Baumann v. Baumann

The plaintiff has secured a declaratory judgment which adjudges that she is the lawful wife of the defendant Charles Ludwig Baumann; that the defendants are not and never have been husband and wife; that an alleged divorce procured by the defendant Charles Ludwig Baumann from the plaintiff in Yucatan, Mexico, is null and void and that an alleged marriage between the defendants on June 28th, 1926, is null and void. The findings and evidence justify the judgment to that extent.

On a prior appeal in this case the Appellate Division *Page 385 decided that this was a proper case for a declaratory judgment to judicially establish the matrimonial status of the plaintiff. (222 App. Div. 460.) We think the conclusion reached by the Appellate Division was justified by the facts in this case. The judgment entered, however, goes far beyond establishing the plaintiff's matrimonial status. It enjoins the defendants from representing or holding out that they are husband and wife, and from representing or holding out that the defendant Charles Ludwig Baumann was divorced from the plaintiff. It also restrains the defendant Ray Starr Einstein from assuming or using the name "Baumann." It also restrains the defendants from going through any marriage ceremony or "attempting or purporting to have performed any further marriage ceremony between them" during the life of the plaintiff. In granting such injunctive relief, on the facts in this case, we think the court exceeded its jurisdiction.

--- Direction 1 ---
List each determination that the plaintiff's declaratory judgment makes, according to the Baumann v. Baumann opinion.
--- Direction 2 ---
Carry the Baumann v. Baumann opinion forward from its final sentence.

--- Extracted entries ---
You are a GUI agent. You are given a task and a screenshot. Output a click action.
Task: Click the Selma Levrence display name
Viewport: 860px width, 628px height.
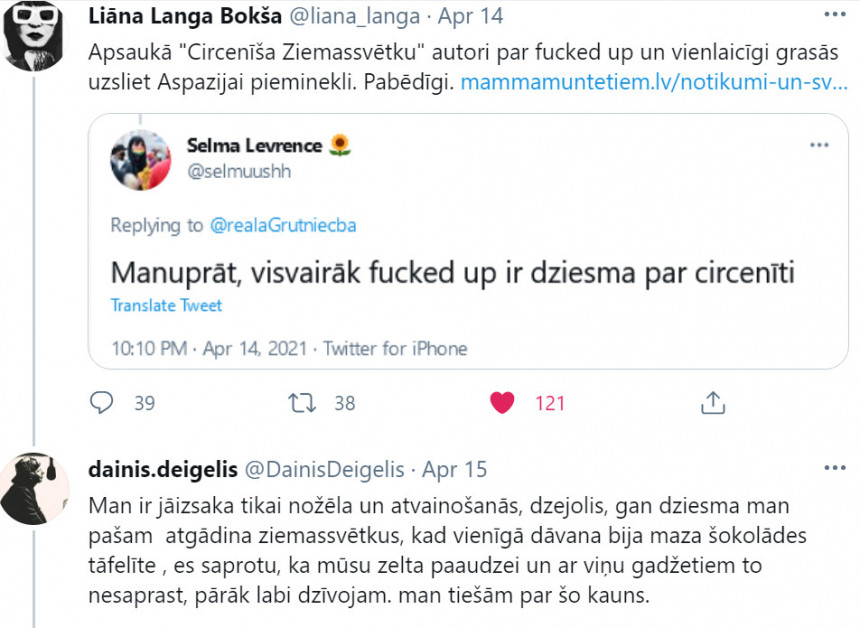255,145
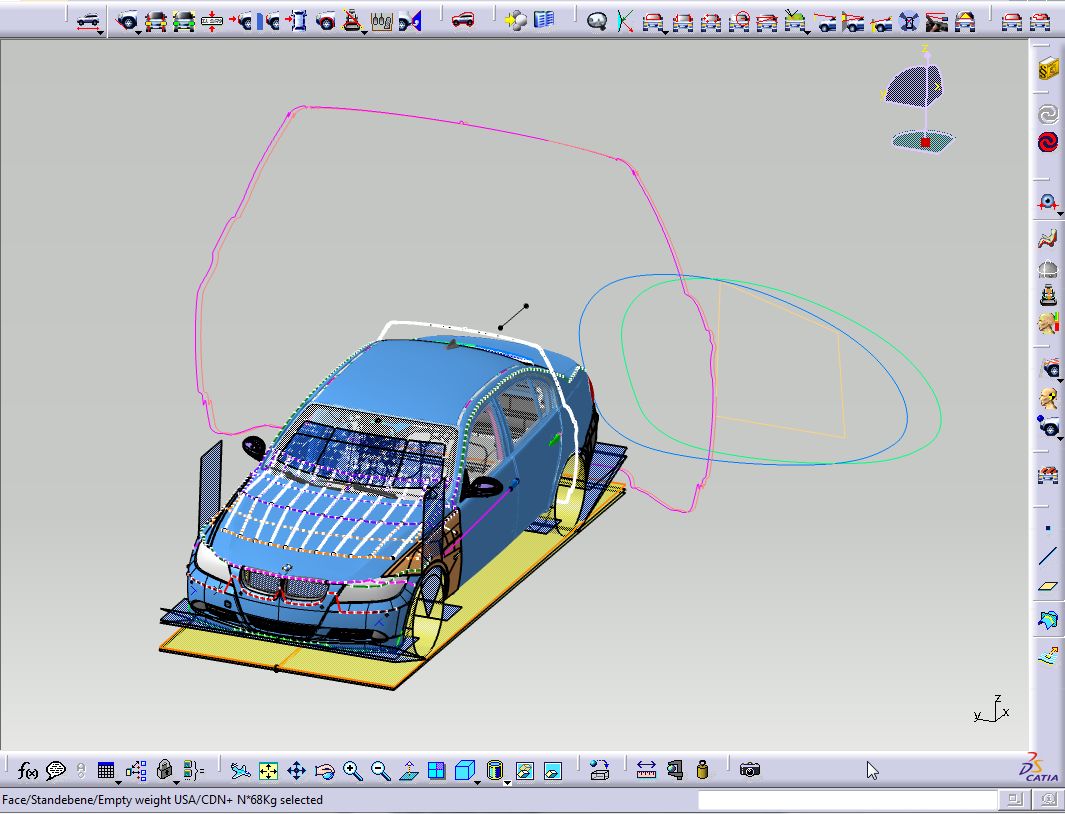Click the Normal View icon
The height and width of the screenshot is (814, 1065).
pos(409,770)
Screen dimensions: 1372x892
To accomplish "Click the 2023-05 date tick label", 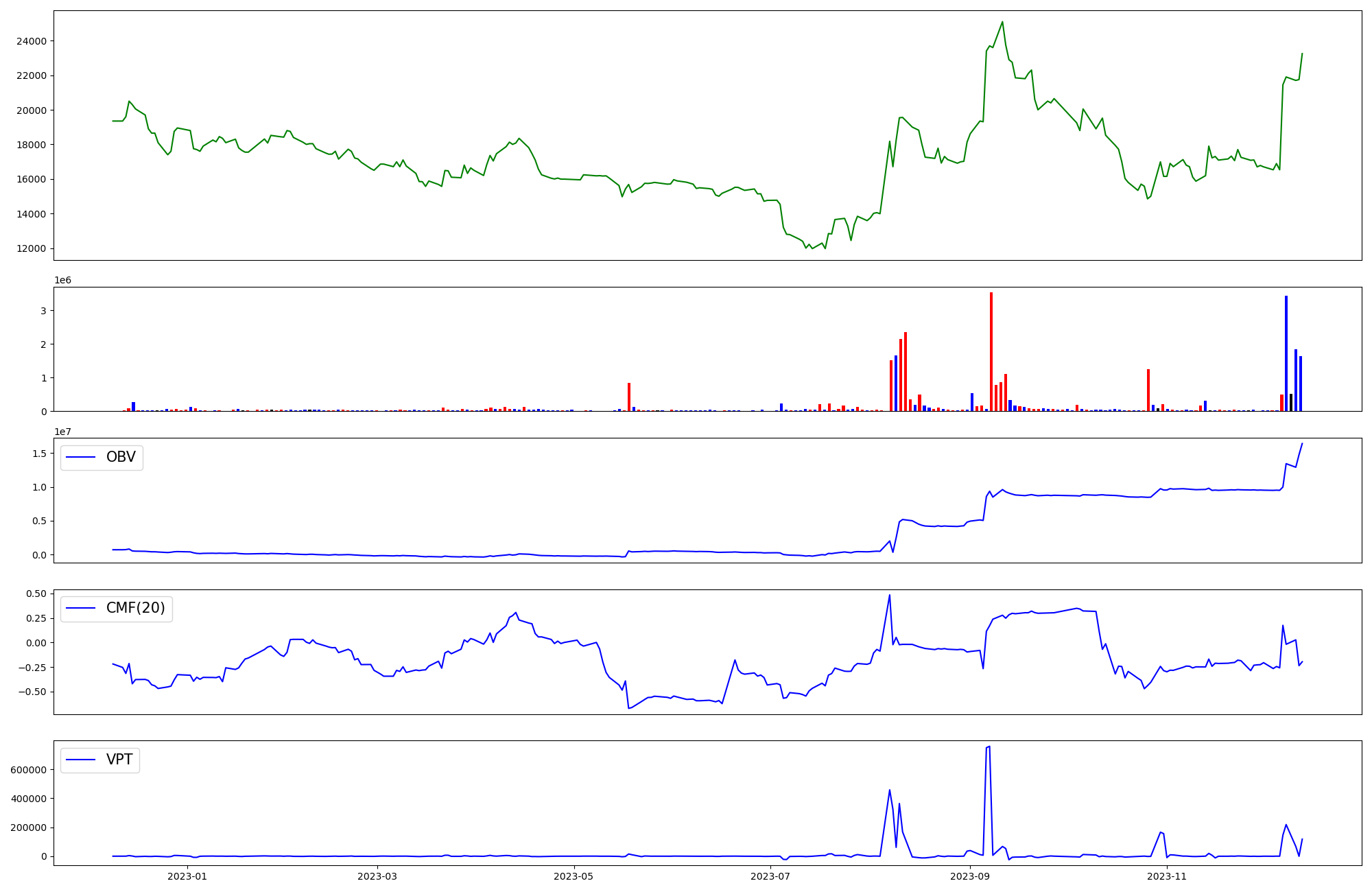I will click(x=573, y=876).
...
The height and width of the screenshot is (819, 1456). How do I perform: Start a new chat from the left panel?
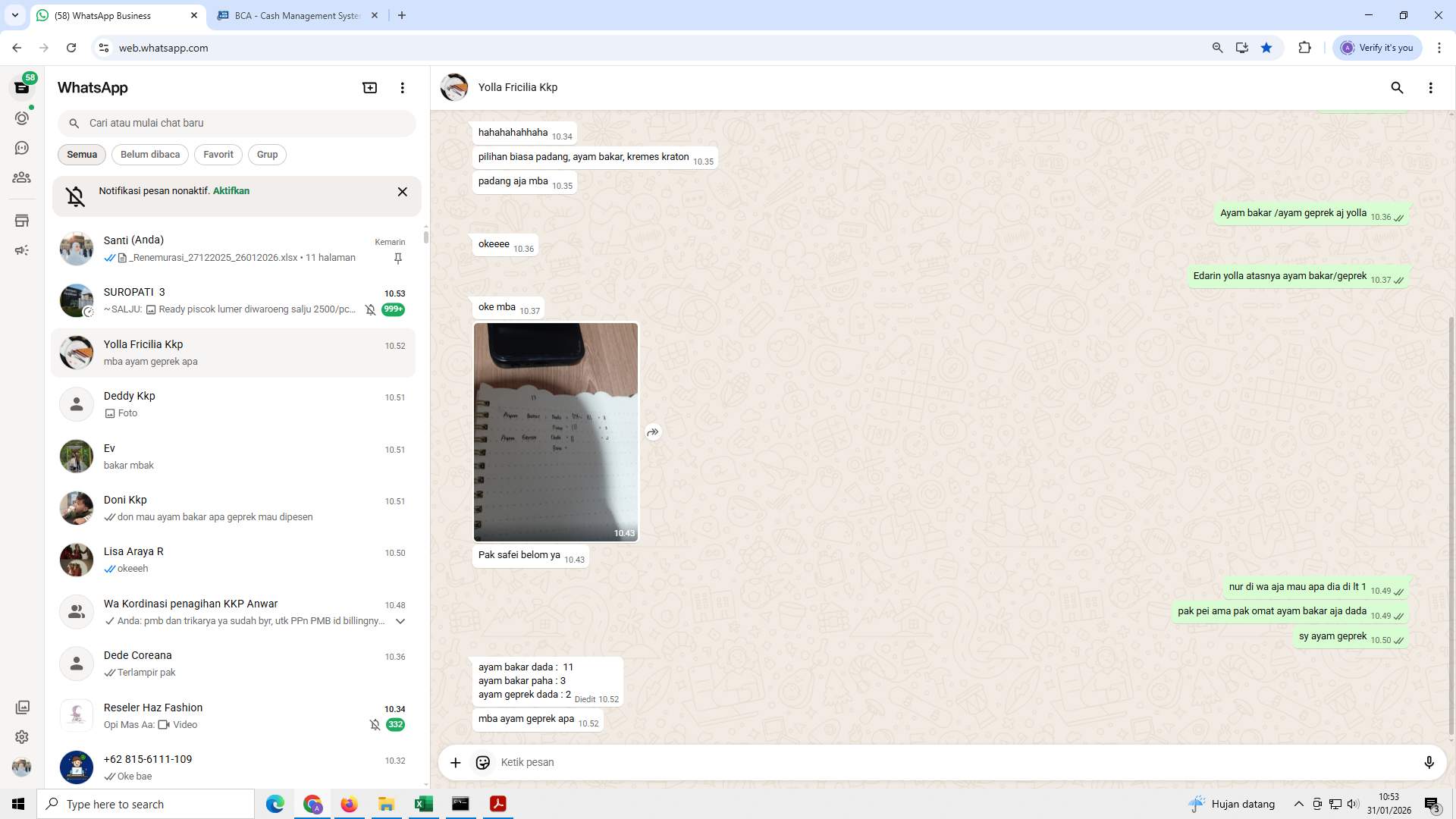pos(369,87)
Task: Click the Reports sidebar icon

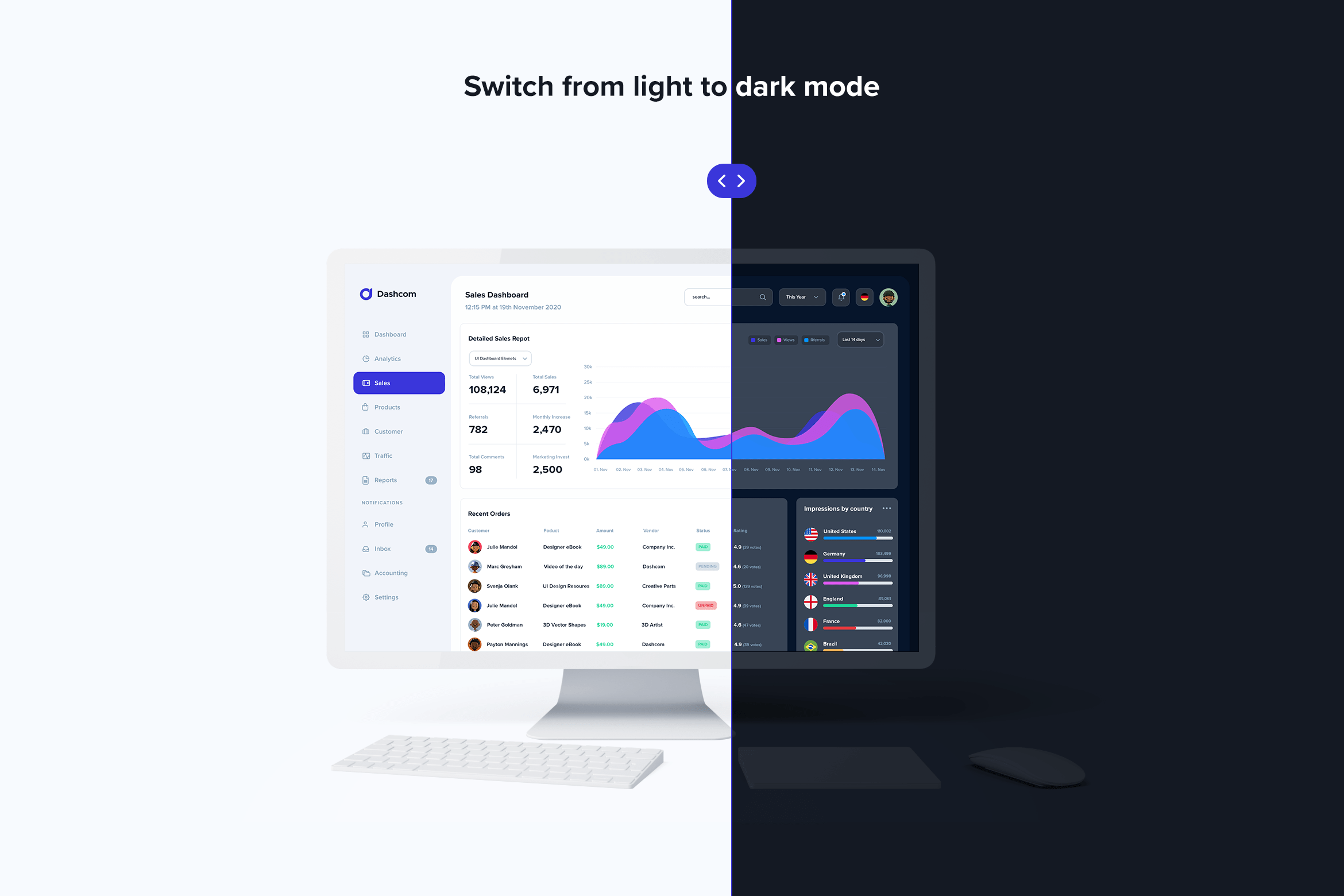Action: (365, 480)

--- Exercise result 1 ---
- The plaintiff is the lawful wife of the defendant Charles Ludwig Baumann.
- The defendants are not and never have been husband and wife.
- The alleged divorce that Charles Ludwig Baumann procured from the plaintiff in Yucatan, Mexico, is null and void.
- The alleged marriage between the defendants on June 28th, 1926, is null and void.

--- Exercise result 2 ---
The plaintiff and Charles Ludwig Baumann were married in this State in 1909. They then were and ever since have been domiciled in this State. Two children were born of the marriage who have always resided with the plaintiff. In 1921 the plaintiff and the defendant Charles Ludwig Baumann entered into an agreement of separation under which the plaintiff released her dower rights, and the said defendant agreed to pay and has paid to the plaintiff $21,000 per annum. In 1924 the defendant Charles Ludwig Baumann went to the State of Yucatan, Mexico, and procured a document from the Director General of the Civic Register of the State of Yucatan, which purported to grant him a divorce from the plaintiff, which divorce the declaratory judgment has adjudged to be void. On June 28th, 1926, the defendants went through a marriage ceremony in the State of Connecticut, before a justice of the peace. The judgment herein declares said marriage to be null and void. Immediately after said ceremony the defendants returned to *Page 386 New York city, where they have since lived as husband and wife, held themselves out as husband and wife, represented to the public that the defendant Ray Starr Einstein was Mrs. Charles Ludwig Baumann, the wife of Charles Ludwig Baumann, and also represented to the public that Charles Ludwig Baumann was no longer the husband of the plaintiff, and that he had secured a divorce from her in Yucatan.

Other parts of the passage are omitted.